1.2.1 Tingkat Mengalami (Level Experiencing)
Pengalaman
adalah titik awal pengetahuan. Tanpa tingkat pengalaman, proses pengetahuan
manusia tidak bisa dimulai. Lonergan menjelaskan pengalaman dalam arti luas dan
arti sempit. Pengalaman dalam arti luas adalah seluruh data yang dilengkapi
dengan pertanyaan dan semua tahapan yang tersembunyi dalam proses pemahaman.
Sedangkan pengalaman dalam arti sempit didefinisikan sebagai awal dari
kesadaran, di mana dalam pengalaman mengandung aspek kesadaran.
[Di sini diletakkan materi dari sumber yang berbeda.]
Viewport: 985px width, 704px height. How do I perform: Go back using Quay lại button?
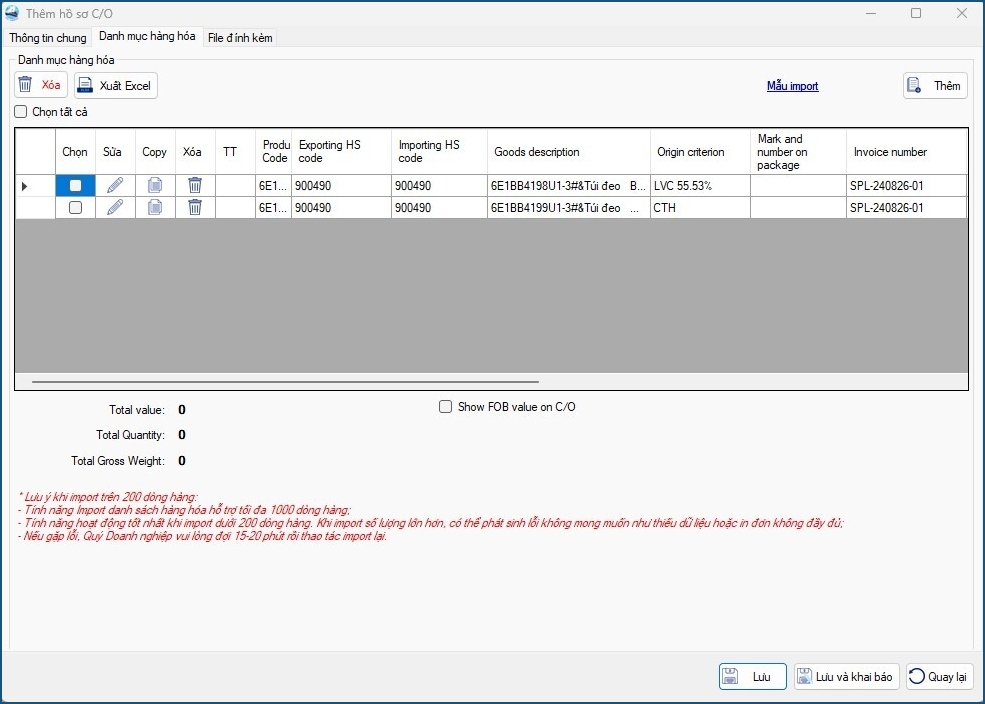pyautogui.click(x=939, y=677)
Dalam arti
inilah pengalaman menjadi pengetahuan awal karena merupakan prasyarat untuk
penyelidikan data.
Cara kerja
pengalaman tidak sederhana, hal ini membutuhkan kemampuan merasa, mengerti, dan
membayangkan. Pada tingkat ini subyek diandaikan memiliki pengalaman tentang
data. Di dalam pengalaman tentang data tersebut ia juga diandaikan memiliki
kemampuan untuk menangkap. Beberapa tahapan untuk mencapai pengetahuan (awal)
pada tingkat pengalaman ini adalah sebagai berikut: 1). Persepsi dan perasaan.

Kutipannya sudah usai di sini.